WORK ITEM
I need the lines below from the one with "Uncheck the Basic information checkbox" down to the one with "Viewport: 939px width, 552px height." reproduced exactly, both ends included, and nothing else.

SOURCE MATERIAL
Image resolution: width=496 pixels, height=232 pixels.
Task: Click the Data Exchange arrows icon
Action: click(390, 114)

--

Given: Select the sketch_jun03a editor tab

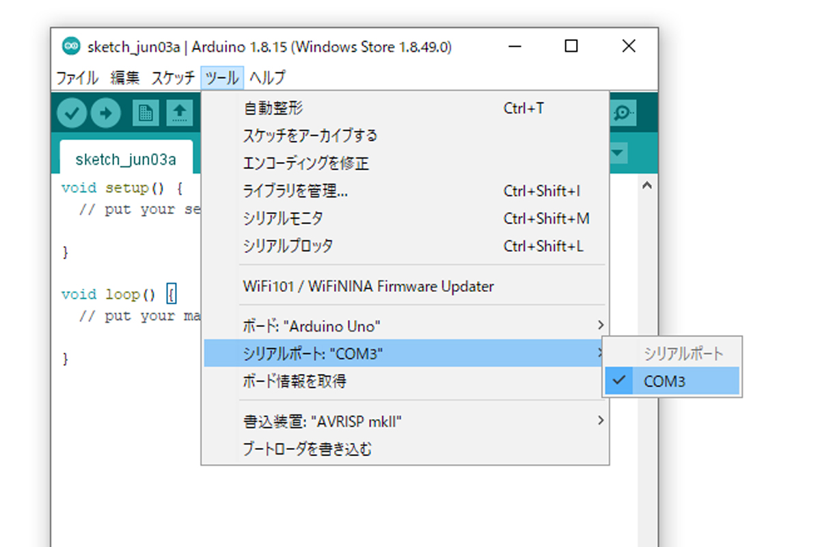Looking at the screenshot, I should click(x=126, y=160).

==

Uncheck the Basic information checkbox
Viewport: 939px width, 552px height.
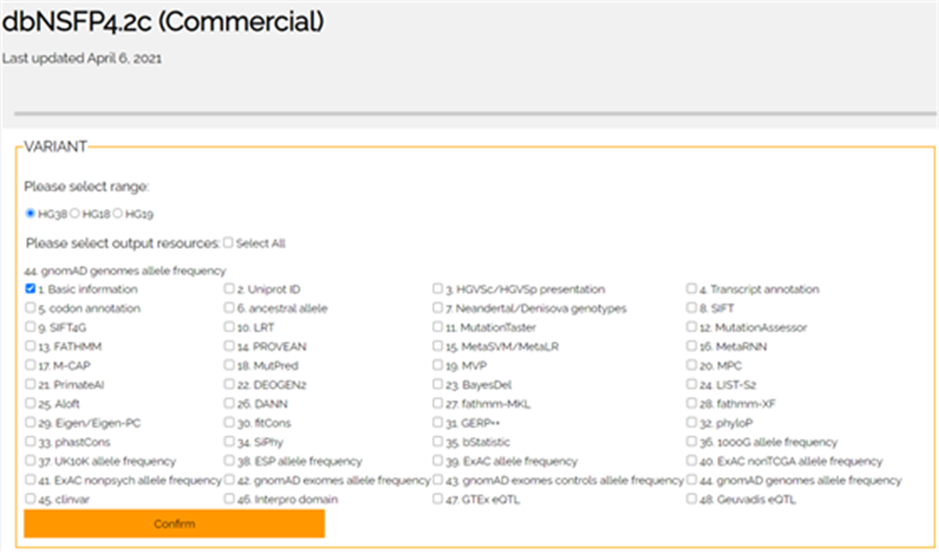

OUTPUT
Uncheck the Basic information checkbox
Viewport: 939px width, 552px height.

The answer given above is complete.